* _Objectives_:
1. In the mailing-list thread about the AVX-512 ternary logic patch, the Windows build reports the error "expression did not evaluate to a constant." Please explain what the thread says caused that error.
2. Continue the mailing-list thread about the AVX-512 ternary logic patch from its last sentence.
··· Reading text ···
RFR[M] : 8241040 : Support for AVX-512 Ternary Logic Instruction
Bhateja, Jatin
jatin.bhateja at intel.com
Wed Mar 25 06:44:48 UTC 2020
Hi Vladimir,
I have placed updated patch at following links:-
1) Optimized NotV handling:
http://cr.openjdk.java.net/~jbhateja/8241484/webrev.01_notV/
2) Changes for MacroLogic opt:
http://cr.openjdk.java.net/~jbhateja/8241040/webrev.03_over_notV/
Kindly review and let me know your feedback.
Thanks,
Jatin
> -----Original Message-----
> From: Vladimir Ivanov <vladimir.x.ivanov at oracle.com>
> Sent: Wednesday, March 25, 2020 12:33 AM
> To: Bhateja, Jatin <jatin.bhateja at intel.com>
> Cc: hotspot-compiler-dev at openjdk.java.net; Viswanathan, Sandhya
> <sandhya.viswanathan at intel.com>
> Subject: Re: RFR[M] : 8241040 : Support for AVX-512 Ternary Logic Instruction
>
> Hi Jatin,
>
> I tried to submit the patches for testing, but windows-x64 build failed with the
> following errors:
>
> src/hotspot/share/opto/compile.cpp(2345): error C2131: expression did not
> evaluate to a constant
> src/hotspot/share/opto/compile.cpp(2345): note: failure was caused by a read
> of a variable outside its lifetime
> src/hotspot/share/opto/compile.cpp(2345): note: see usage of 'partition'
> src/hotspot/share/opto/compile.cpp(2404): error C3863: array type 'int
> ['function']' is not assignable
>
> Best regards,
> Vladimir Ivanov
>
> On 24.03.2020 10:34, Bhateja, Jatin wrote:
> > Hi Vladimir,
> >
> > Thanks for your comments , I have split the original patch into two sub-
> patches.
··· Dataset entries ···
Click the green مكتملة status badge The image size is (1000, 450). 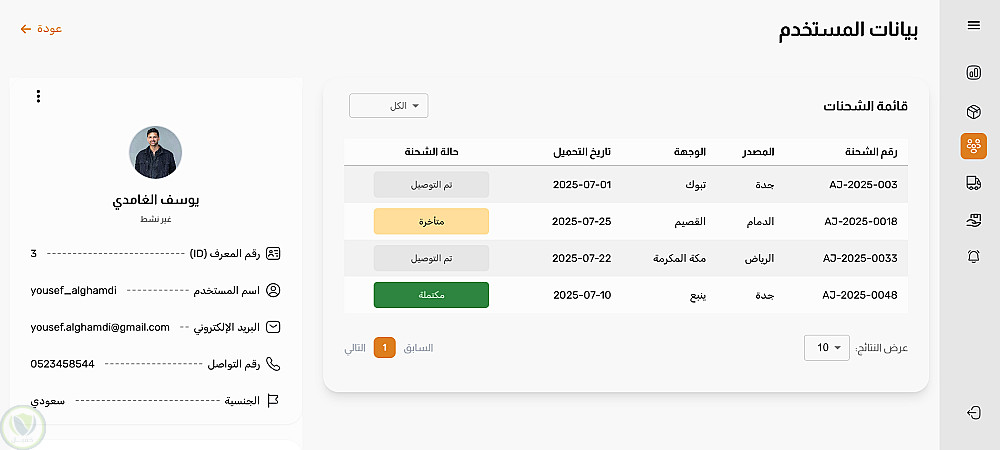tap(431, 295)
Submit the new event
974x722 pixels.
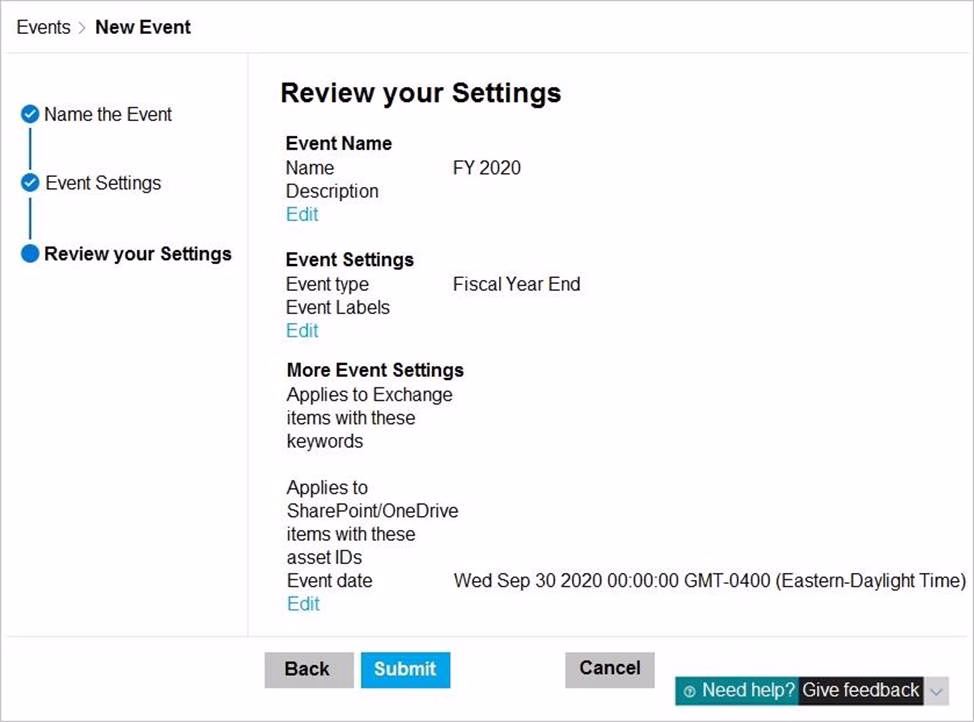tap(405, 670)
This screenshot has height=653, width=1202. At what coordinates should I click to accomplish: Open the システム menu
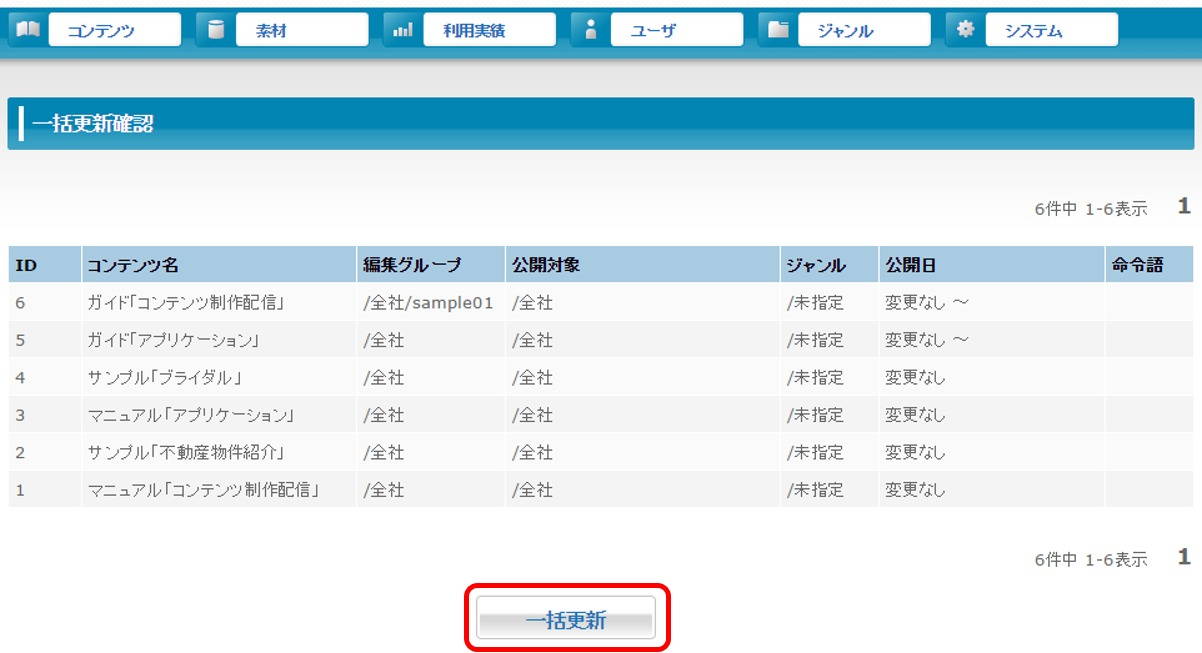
···
* _The responses_:
1. The note that follows the error says it was caused by a read of a variable outside its lifetime. The variable is 'partition', used at line 2345 of src/hotspot/share/opto/compile.cpp.

2.
> >
> > 1) Optimized NotV handling:
> > http://cr.openjdk.java.net/~jbhateja/8241484/webrev.01_notV/
> >
> > 2) Changes for MacroLogic opt:
> > http://cr.openjdk.java.net/~jbhateja/8241040/webrev.02_over_notV/
> >
> > Added a new flag "UseVectorMacroLogic" which guards MacroLogic
> optimization.
> >
> > Kindly review and let me know your feedback.
> >
> > Best Regards,
> > Jatin
> >
> >> -----Original Message-----
> >> From: Vladimir Ivanov <vladimir.x.ivanov at oracle.com>
> >> Sent: Tuesday, March 17, 2020 4:31 PM
> >> To: Bhateja, Jatin <jatin.bhateja at intel.com>; hotspot-compiler-
> >> dev at openjdk.java.net
> >> Subject: Re: RFR[M] : 8241040 : Support for AVX-512 Ternary Logic
> >> Instruction
> >>
> >>
> >>> Path : http://cr.openjdk.java.net/~jbhateja/8241040/webrev.01/
> >>
> >> Very nice contribution, Jatin!
> >>
> >> Some comments after a brief review pass:
> >>
> >> * Please, contribute NotV part separately.
> >>
> >> * Why don't you perform (XorV v 0xFF..FF) => (NotV v)
> >> transformation during GVN instead?
> >>
> >> * As of now, vector nodes are only produced by SuperWord
> >> analysis. It makes sense to limit new optimization pass to SuperWord
> >> pass only (probably, introduce a new dedicated Phase ). Once Vector
> >> API is available, it can be extended to cases when vector nodes are
> >> present
> >> (C->max_vector_size() > 0).
> >>
> >> * There are more efficient ways to produce a vector of all-1s [1] [2].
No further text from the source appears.